4. Contraception mandate.The ACA-based requirement that insurance plans cover contraception without a copay has generated a Gish Gallop so large it deserves its own category. Jodi Jacobson of RH Reality Check chronicled 12 of the biggest lies generated by the right-wing noise machine in just the past couple of years since the mandate was even announced. It is not “free” birth control, nor is it “paid for” by employers. The birth control coverage is paid for by the employees, with benefits they earn by working. The mandate doesn’t cover “abortifacients,” only contraception. No, birth control doesn’t work by killing fertilized eggs, but by preventing fertilization. It’s simply false that the prescriptions in question can all be replaced with a $9-a-month prescription from Walmart, as many women’s prescriptions run into the hundreds and even thousands a year. No, it’s not true that the contraception mandate is about funding women’s “lifestyle”, because statistics show that having sex for fun instead of procreation is a universal human behavior and not a marginal or unusual behavior as the term “lifestyle” implies.
5. Gun safety. The gun lobby is dishonest to its core. Groups like the NRA like to paint themselves like they are human rights organizations, but in fact, they are an industry lobby whose only real goal is to protect the profit margins of gun manufacturers, regardless of the costs to human health and safety. Because their very existence is based on a lie, is it any surprise that gun industry advocates are experts at the Gish Gallop, ready to spring into action at the sign of any school shooting or report on gun violence and dump so many lies on the public that gun safety advocates can never even begin to address them all?

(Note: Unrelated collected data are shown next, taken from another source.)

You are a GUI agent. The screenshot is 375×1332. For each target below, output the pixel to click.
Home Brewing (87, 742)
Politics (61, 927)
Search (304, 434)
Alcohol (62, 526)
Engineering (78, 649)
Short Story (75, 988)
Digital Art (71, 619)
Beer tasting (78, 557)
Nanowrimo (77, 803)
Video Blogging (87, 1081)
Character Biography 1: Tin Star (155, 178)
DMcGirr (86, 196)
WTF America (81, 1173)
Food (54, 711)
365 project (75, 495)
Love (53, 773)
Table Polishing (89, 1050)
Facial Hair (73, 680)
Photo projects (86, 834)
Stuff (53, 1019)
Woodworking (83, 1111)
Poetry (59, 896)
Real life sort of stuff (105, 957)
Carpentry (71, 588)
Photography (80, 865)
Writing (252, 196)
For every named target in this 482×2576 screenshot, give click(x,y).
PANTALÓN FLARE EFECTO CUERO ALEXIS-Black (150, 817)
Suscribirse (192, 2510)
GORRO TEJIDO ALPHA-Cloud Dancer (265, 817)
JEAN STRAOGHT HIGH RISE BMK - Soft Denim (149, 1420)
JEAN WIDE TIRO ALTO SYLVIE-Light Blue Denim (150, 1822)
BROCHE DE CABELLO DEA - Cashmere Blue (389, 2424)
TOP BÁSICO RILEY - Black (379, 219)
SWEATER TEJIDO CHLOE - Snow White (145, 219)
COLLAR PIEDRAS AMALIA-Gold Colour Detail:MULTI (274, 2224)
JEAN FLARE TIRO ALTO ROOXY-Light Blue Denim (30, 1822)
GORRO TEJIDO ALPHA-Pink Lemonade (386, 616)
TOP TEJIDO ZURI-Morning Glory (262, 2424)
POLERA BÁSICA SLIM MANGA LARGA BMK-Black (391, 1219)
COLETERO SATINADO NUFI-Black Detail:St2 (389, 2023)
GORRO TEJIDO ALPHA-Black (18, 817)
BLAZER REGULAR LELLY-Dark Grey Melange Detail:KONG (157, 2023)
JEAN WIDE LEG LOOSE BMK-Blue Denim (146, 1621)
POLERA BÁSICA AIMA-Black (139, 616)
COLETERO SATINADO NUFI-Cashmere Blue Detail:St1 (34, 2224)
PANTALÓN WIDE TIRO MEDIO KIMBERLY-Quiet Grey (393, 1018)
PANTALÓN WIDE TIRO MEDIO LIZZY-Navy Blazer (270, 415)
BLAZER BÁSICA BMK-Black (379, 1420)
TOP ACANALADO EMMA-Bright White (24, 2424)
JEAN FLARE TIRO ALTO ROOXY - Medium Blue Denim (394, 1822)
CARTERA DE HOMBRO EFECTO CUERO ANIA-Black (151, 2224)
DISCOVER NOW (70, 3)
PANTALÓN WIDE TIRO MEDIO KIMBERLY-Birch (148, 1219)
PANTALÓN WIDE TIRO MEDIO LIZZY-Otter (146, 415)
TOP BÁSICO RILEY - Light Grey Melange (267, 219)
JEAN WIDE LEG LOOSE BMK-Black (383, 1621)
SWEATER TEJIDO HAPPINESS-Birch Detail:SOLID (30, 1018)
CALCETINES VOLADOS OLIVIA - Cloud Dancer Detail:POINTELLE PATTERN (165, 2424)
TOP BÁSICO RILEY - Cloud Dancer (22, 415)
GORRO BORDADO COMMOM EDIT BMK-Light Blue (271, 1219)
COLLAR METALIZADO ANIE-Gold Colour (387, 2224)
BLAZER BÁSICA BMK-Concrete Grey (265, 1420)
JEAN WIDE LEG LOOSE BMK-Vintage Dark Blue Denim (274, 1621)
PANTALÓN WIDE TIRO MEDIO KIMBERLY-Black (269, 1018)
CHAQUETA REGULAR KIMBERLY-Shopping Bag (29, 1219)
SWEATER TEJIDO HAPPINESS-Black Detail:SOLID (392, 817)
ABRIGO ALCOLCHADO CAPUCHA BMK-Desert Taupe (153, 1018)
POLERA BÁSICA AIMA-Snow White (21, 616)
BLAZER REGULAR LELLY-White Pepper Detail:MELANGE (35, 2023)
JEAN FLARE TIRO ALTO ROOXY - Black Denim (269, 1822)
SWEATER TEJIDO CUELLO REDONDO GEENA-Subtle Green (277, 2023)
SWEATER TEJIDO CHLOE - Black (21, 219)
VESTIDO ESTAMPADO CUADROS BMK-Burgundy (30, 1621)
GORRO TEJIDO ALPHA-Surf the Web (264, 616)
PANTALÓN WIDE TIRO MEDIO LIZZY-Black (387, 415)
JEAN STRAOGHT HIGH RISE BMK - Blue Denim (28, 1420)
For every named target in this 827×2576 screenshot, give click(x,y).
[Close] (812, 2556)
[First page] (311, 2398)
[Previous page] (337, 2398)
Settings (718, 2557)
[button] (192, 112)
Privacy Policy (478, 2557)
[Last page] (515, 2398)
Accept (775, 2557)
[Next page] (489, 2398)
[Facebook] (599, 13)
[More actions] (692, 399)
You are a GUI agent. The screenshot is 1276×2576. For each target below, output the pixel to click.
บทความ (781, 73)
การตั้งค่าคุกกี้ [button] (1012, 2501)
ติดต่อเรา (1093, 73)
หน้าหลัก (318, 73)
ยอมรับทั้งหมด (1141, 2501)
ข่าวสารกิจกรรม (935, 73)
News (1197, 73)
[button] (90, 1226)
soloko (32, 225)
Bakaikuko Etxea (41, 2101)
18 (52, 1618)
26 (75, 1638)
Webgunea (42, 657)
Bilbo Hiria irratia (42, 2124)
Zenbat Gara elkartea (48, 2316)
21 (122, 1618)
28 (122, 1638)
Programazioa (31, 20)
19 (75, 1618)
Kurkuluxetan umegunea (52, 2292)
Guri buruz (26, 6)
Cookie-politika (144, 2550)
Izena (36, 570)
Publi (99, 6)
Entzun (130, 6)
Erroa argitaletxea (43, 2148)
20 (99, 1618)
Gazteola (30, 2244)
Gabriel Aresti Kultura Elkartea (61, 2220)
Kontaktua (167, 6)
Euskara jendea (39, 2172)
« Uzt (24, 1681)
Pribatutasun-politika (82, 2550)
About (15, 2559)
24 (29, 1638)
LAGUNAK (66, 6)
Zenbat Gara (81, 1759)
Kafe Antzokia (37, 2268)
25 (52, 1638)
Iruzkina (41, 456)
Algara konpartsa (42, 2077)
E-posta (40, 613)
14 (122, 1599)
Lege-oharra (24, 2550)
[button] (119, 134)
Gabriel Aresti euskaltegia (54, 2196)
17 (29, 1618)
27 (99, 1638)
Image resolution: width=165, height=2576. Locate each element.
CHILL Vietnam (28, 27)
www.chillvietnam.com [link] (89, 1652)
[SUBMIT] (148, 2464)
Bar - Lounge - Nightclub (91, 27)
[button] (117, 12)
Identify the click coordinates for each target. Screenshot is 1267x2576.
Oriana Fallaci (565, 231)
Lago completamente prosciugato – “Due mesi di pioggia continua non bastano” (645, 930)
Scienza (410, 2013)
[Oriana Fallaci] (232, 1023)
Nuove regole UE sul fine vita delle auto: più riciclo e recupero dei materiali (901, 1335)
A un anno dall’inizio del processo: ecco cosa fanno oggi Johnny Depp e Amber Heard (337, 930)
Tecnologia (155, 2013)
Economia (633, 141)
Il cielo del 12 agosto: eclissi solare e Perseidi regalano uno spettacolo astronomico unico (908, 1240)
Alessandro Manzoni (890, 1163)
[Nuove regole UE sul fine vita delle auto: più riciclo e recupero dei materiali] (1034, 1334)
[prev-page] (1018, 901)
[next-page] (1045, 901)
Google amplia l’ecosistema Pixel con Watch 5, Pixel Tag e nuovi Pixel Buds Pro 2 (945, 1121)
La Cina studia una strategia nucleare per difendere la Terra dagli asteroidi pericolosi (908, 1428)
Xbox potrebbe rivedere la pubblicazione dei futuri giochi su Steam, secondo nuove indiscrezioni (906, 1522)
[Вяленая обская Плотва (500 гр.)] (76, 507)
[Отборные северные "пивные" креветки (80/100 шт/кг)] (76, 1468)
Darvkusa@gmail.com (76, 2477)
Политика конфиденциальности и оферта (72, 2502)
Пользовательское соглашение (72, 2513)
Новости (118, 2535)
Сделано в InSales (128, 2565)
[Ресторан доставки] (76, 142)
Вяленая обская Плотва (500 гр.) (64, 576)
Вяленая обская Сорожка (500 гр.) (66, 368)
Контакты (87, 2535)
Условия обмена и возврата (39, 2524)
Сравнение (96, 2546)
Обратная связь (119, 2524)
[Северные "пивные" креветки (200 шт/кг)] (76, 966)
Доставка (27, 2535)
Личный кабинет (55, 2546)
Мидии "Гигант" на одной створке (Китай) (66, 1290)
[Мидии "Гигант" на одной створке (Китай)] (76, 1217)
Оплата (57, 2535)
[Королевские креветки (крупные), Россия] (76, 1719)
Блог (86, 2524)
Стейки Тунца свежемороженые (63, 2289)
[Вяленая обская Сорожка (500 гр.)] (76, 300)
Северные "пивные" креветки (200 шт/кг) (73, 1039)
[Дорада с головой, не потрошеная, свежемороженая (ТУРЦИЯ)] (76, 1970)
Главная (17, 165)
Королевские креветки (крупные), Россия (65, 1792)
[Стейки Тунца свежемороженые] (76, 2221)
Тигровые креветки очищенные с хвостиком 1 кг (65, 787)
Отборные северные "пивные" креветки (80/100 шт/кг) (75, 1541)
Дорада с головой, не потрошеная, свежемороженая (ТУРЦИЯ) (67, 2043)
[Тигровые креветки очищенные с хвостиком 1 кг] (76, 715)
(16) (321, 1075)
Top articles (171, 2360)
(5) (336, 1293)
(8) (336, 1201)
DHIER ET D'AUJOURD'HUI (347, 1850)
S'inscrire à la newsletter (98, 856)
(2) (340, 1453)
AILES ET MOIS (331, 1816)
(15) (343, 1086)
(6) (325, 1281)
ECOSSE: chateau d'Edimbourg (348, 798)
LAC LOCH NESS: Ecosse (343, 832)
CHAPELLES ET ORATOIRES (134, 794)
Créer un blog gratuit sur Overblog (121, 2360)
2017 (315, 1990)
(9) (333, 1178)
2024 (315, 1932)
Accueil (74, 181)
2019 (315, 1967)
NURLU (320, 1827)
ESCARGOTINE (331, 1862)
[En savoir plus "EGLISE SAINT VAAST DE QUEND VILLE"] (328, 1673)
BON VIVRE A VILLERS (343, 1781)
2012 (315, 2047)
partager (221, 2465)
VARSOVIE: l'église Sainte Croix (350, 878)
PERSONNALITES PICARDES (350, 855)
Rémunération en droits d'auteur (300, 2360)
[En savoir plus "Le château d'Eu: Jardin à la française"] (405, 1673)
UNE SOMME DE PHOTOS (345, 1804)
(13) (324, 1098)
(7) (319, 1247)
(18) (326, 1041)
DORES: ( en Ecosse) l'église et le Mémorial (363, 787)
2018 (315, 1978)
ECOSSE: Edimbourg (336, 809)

A small sampling of the many, many lies spouted by gun industry advocates: That guns prevent murder, when in fact more guns correlates strongly with more murders. That gun control doesn’t work. That gun control is unpopular. That any move to make gun ownership safer is a move to take away your guns. That a gun in the home makes you safer when it actually puts your family at more risk. That guns protect against domestic violence, when the truth is that owning a gun makes abuse worse, not better. Even the standard line “guns don’t kill people, people kill people” is a distracting bit of dishonesty, since most gun deaths aren’t murders but suicides.
How do you fight the Gish Gallop, when trying to debunk each and every lie is so overwhelming? There are a few tactics that help, including creating websites and pamphlets where all the lies can be aggregated in one place, for swift debunking. (Bingo cards and drinking games are a humorous version of this strategy.) A critical strategy is to avoid lengthy Lincoln-Douglas-style debates that allow conservatives to lie-dump rapidly during their speaking period, leaving you so busy trying to clean up their mess you have no time for positive points of your own. Better is a looser style of debate where you can interrupt and correct the lies as they come. I’ve also found some luck with setting an explicit “no lies” rule that will be strictly enforced. The first lie receives a warning, and the second lie means that the debate is immediately terminated. This helps prevent you from having to debunk and instead makes the price of participation a strict adherence to facts.